_Page extract_:

## BEGIN

First, he said "I can't breathe."

Then, he called out "mama" for his late mother.

Last Monday, in Minneapolis during broad daylight, George Floyd was slowly, publicly killed by someone whose responsibility was to "protect and serve." Then-Officer Derek Chauvin, who has since been rightly fired, spent at about three minutes ignoring Floyd's cries of pain—refusing to move his knee from Floyd's neck, refusing to let up even as the man under him begged for life and lost consciousness. Then he spent roughly six minutes after Floyd had fallen silent ignoring the growing number of witnesses who begged for him to see the obvious: that the man under his knee was unresponsive, that he was dying.

As a mom, there aren't words to describe the visceral, gut-wrenching feeling of hearing someone cry out for their mother in a moment of such desperation. George Floyd's death was unnecessary and heartbreaking. It was a tragedy -- but horrifyingly, it was not an anomaly.

From Eric Garner who told us six years ago that he, too, couldn't breathe, to Tamir Rice who never made it to his thirteenth birthday, the senseless killing of unarmed black Americans at the hands of law enforcement has become an all-too-common occurrence. The horror of the moment, the outrage and sadness and anger that follow have turned into a pattern that too many people have come to believe is normal.

It's not -- and we cannot, must not, let ourselves become numb to the reality in front of us.

George Floyd was someone's son, who with his dying breath called out for his mother who previously passed away. He had a 6-year-old daughter, who will not only grow up without a father, but knowing that she, too, could face the same danger every day just because of the color of her skin. He was born in a country built on the belief that we're all created equal -- but he died in a country that still has not fully realized that we must all be treated equally as well.

It is long, long past time for action. We needed it before George Floyd. We needed it before Breonna Taylor, before Laquan McDonald and before countless others were killed, too.

## END

_Given data_:
## BEGIN

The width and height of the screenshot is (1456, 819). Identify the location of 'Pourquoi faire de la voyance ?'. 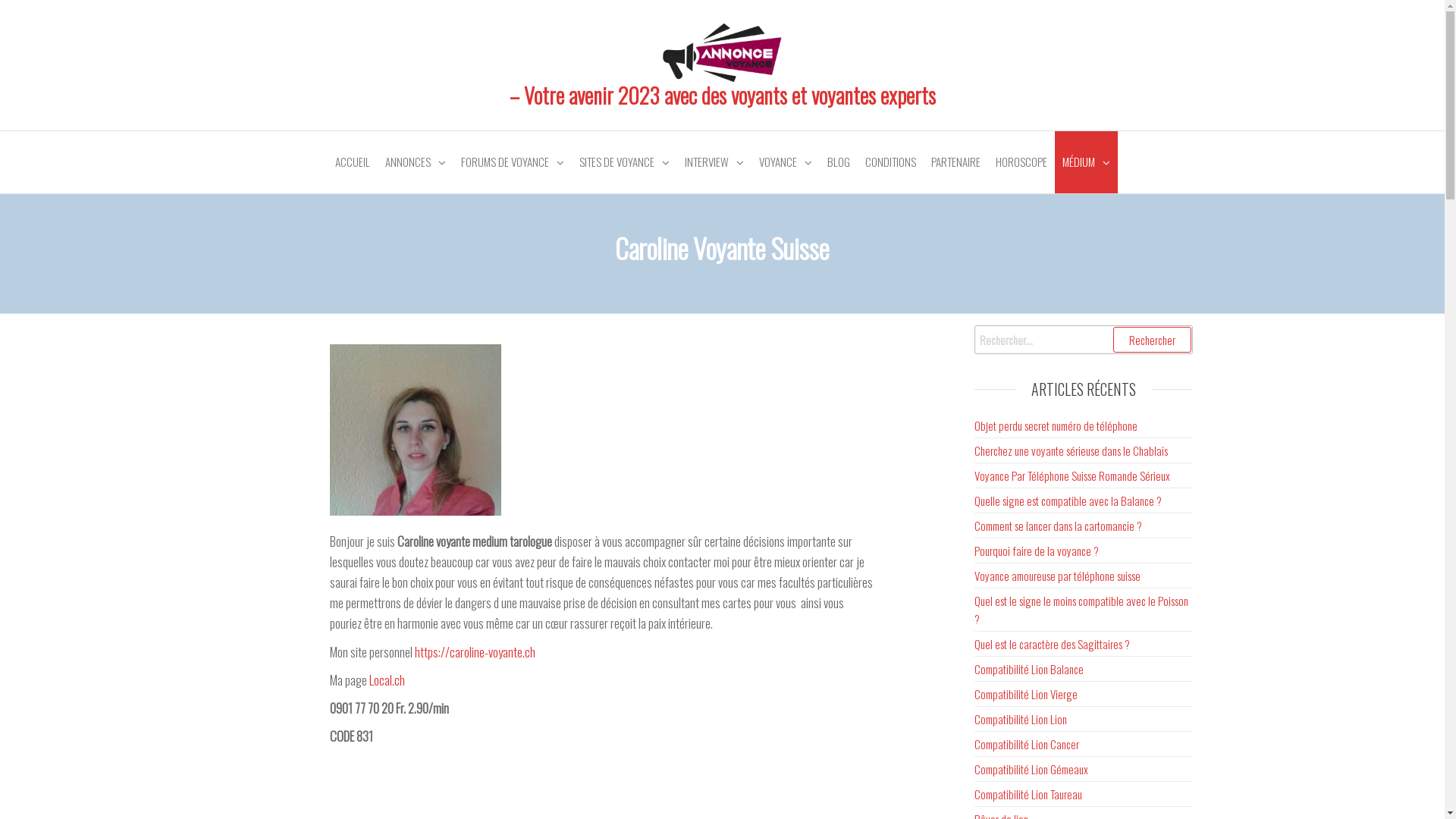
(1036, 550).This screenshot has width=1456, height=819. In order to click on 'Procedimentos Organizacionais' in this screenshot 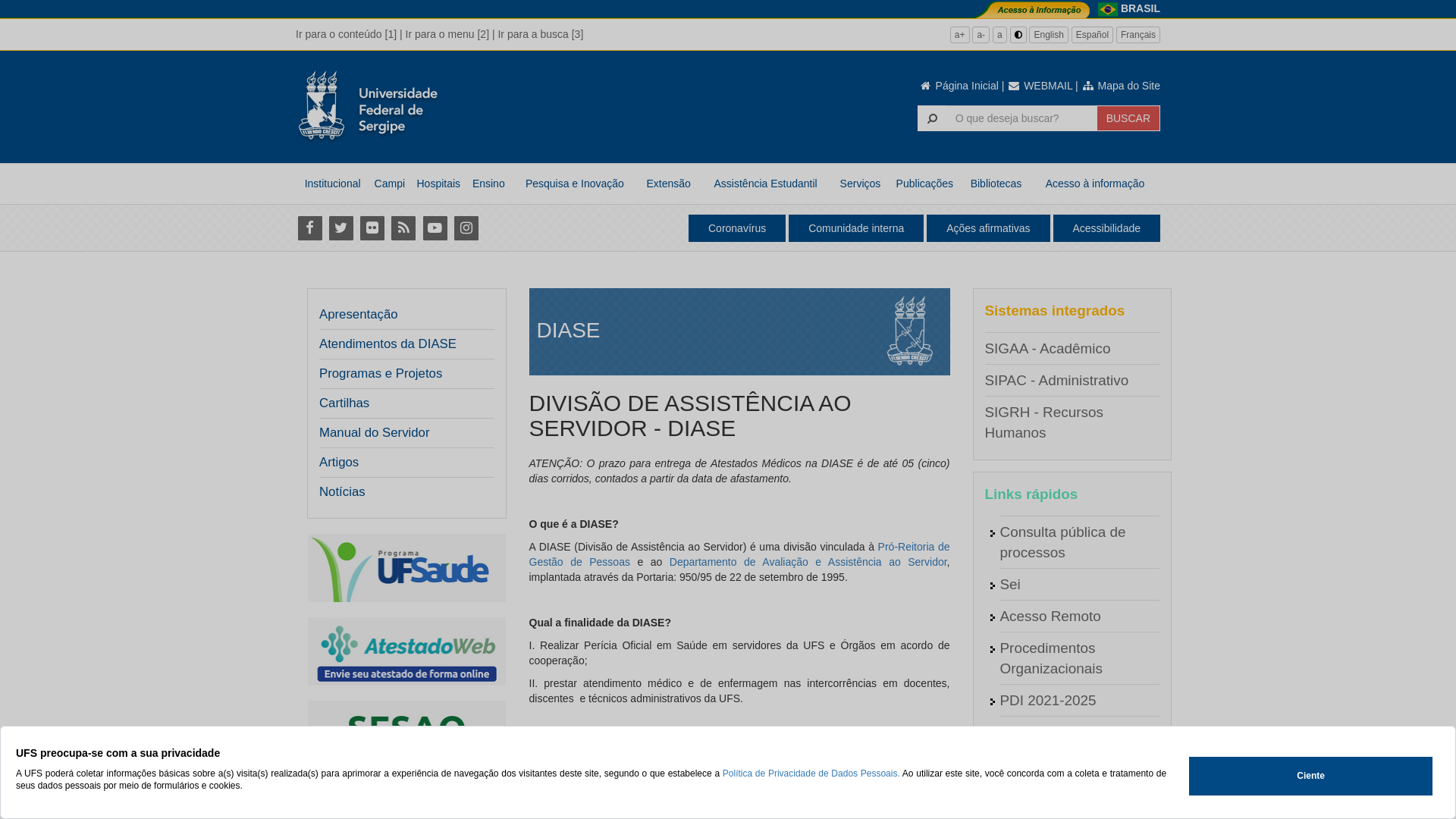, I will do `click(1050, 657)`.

## END

_Work to do_:
a: Quote the George Floyd passage starting with "From Eric Garner" and going on through "front of us.".
b: Condense the paragraph of the George Floyd passage that opens with "George Floyd was someone's son" into a short bulleted list that keeps its main facts.
The material above has no connection to the George Floyd passage.

_Answers for this exercise_:
a:
From Eric Garner who told us six years ago that he, too, couldn't breathe, to Tamir Rice who never made it to his thirteenth birthday, the senseless killing of unarmed black Americans at the hands of law enforcement has become an all-too-common occurrence. The horror of the moment, the outrage and sadness and anger that follow have turned into a pattern that too many people have come to believe is normal.

It's not -- and we cannot, must not, let ourselves become numb to the reality in front of us.

b:
- He was someone's son and, with his dying breath, called out for his mother, who had already died.
- He had a 6-year-old daughter who will grow up without a father and who could face the same danger every day because of the color of her skin.
- He was born in a country built on the belief that all are created equal but died in a country that still has not fully realized that all must be treated equally.